Restricted Territorythe geographic area in which Employee provided services
Competitive Business[Description of the business activities that constitute competition with the employer.]
Specified Competitors
No Business with Covered Customers
Duration12 months
Non-Investment
Duration12 months
Non-Disparagement
Duration24 months

Standard Terms

1. Defined Terms

“Competitive Business” means the business activities described in Cover Terms under Competitive Business.

“Confidential Information” means non-public information relating to Employer's business, including trade secrets, customer lists, pricing, business processes, technical data, and strategic plans, but excluding information that becomes public through no fault of Employee.

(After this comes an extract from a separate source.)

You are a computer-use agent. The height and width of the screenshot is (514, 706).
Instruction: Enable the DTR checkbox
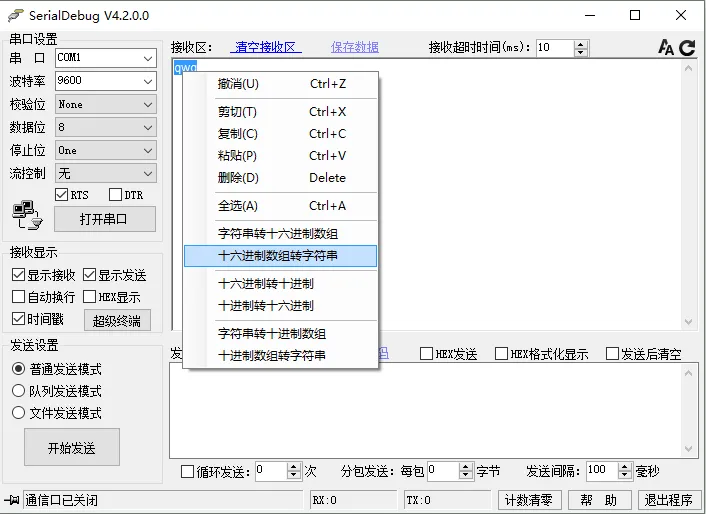[x=115, y=194]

“Covered Customers” means customers, vendors, referral sources, and business partners with whom Employee had material contact or for whom Employee had responsibility during the 12 months before termination of employment, and does not include any customer, vendor, referral source, or business partner whose relationship with Employer predated Employee's employment.

“Covered Employees” means employees with whom Employee worked or whom Employee managed during the 12 months before termination of employment.

“Passive Public Holdings” means ownership of securities of a publicly traded company representing less than five percent of any class of such company's securities, and interests in diversified mutual funds, index funds, and exchange-traded funds that may hold securities of a Competitive Business.

“Protected Interests” means the legitimate business interests a Pennsylvania covenant may protect under the four-part enforceability test of Socko v. Mid-Atlantic Systems of CPA, Inc., namely Employer's Confidential Information, Employer's trade secrets, Employer's goodwill in its customer, vendor, referral-source, and business-partner relationships, and the specialized training, skills, and carefully guarded methods of doing business that Pennsylvania courts have recognized since Morgan's Home Equipment Corp. v. Martucci, but not Employer's interest in avoiding ordinary competition.

“Restricted Period” means the duration specified in Cover Terms for each covenant, beginning on the date Employee's employment with Employer ends for any reason.

“Restricted Territory” means the geographic area described in Cover Terms under Restricted Territory.

“Solicit” means to affirmatively contact, approach, induce, encourage, or entice a person or entity, directed at a Covered Customer or Covered Employee, for the purpose of diverting business away from Employer or of recruiting a Covered Employee, and does not include Employee's mere acceptance of business from a Covered Customer who seeks Employee out, responding to general advertisements, or responding to unsolicited inquiries not initiated by Employee.

“Trade Secrets” means information that qualifies for trade-secret protection under applicable Pennsylvania and federal law, including the Pennsylvania Uniform Trade Secrets Act, for as long as the information continues to derive independent economic value from not being generally known and remains the subject of reasonable efforts to maintain its secrecy.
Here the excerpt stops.